Filmore Brown’s Brooklyn home was sold out from underneath him due to an unpaid water bill of $5,000.
Source: Mauro_Repossini / Getty

A Brooklyn man was devastated after learning that his dream home had been sold without his knowledge due to an unpaid bill he had never been aware of.

According to ABC 7, Filmore Brown’s Brooklyn home was sold out from underneath him due to an unpaid water bill of $5,000. Brown learned of the sale after strangers tried to gain access to his home in the middle of the night. He was shocked to find out the strangers had a legal claim to the property. 

“I didn’t know, I just would’ve paid it,” Brown told ABC 7. 

The 66-year-old bought his home in 1996 and spent the next 23 years working to pay off the mortgage, which he successfully did in 2019.

The city can take action against homeowners who have large unpaid tax or water bills. Those bills are then sold to a trust or group of investors, who then look to collect the money with interest. If those debts aren’t paid, the home can go into foreclosure and be sold at auction, according to ABC 7. 

But Brown says he never received any warnings or notices about the pending lien and if he had known about the bills, he would have paid them.

“I would’ve paid it, no problem,” Brown said. “I don’t want anybody to go through what I’m going through,” said Brown. “I cannot eat, I cannot drink, and I cannot sleep.”

Unfortunately, the city of New York says it did notify Brown of the unpaid bills.

From ABC 7:

New York City’s Department of Finance said it sent numerous notices, warning Brown of a pending lien.

Brown says he didn’t receive them.

Court documents show the investors served someone at his home with papers in November of 2020 during the height of the pandemic. The documents announced that they were initiating foreclosure proceedings.

Mr. Brown claims he didn’t get the notice. He lives on the top floor of a three-unit home and rents out the lower two units to other families.

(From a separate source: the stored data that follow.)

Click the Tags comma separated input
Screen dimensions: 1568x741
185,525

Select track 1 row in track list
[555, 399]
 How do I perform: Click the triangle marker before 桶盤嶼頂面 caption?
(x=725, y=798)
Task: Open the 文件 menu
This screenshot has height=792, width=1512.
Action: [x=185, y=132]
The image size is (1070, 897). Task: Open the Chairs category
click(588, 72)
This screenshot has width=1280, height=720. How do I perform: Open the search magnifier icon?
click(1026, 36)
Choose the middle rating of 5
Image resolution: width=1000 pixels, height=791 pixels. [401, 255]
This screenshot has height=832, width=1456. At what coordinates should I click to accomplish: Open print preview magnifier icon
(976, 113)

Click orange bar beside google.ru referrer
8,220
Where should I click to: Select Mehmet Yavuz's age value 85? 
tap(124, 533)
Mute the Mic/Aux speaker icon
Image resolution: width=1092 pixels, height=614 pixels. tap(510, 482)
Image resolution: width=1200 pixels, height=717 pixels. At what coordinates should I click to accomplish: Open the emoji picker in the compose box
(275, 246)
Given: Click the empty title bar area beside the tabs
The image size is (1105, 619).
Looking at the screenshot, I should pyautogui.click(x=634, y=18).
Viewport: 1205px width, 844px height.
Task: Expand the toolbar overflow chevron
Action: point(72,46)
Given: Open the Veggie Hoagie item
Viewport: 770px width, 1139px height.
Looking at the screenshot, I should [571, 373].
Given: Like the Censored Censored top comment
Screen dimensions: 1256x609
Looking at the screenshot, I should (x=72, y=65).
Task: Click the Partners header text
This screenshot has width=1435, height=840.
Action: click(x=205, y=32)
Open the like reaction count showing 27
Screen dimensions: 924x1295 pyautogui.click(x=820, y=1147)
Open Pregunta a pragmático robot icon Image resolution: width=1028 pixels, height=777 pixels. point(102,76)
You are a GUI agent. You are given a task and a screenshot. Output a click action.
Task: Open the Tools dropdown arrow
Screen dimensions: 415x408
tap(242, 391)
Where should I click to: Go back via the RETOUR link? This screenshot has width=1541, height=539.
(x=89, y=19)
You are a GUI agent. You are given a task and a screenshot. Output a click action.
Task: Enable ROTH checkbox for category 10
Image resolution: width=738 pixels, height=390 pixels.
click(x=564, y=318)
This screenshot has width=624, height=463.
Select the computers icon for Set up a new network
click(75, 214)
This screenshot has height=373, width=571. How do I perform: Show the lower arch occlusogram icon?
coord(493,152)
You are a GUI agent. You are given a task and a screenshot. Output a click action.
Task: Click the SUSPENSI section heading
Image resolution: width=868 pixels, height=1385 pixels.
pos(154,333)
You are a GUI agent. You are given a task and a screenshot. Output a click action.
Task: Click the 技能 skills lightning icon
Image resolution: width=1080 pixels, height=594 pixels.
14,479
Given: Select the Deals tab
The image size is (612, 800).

Brown’s attorneys said he has paid thousands of dollars in bills since the debt went into a trust and it didn’t show up on his current bill because the two payment systems are separate from one another. 

“He just paid a water bill this year in the thousands of dollars, so it’s just heart-wrenching,” attorney Yolande Nicholson told ABC 7. “There needs to be some type of notification that there’s another bill out there that needs to be paid. There needs to be more done to make sure that these hardworking older people who paid off their mortgage and have fixed incomes don’t get into that kind of rut.”


Sadly, this happens more often than it should.

According to the ABC data team, more than 6,800 have been put into the trust for not paying water bills, and the majority live in communities of color.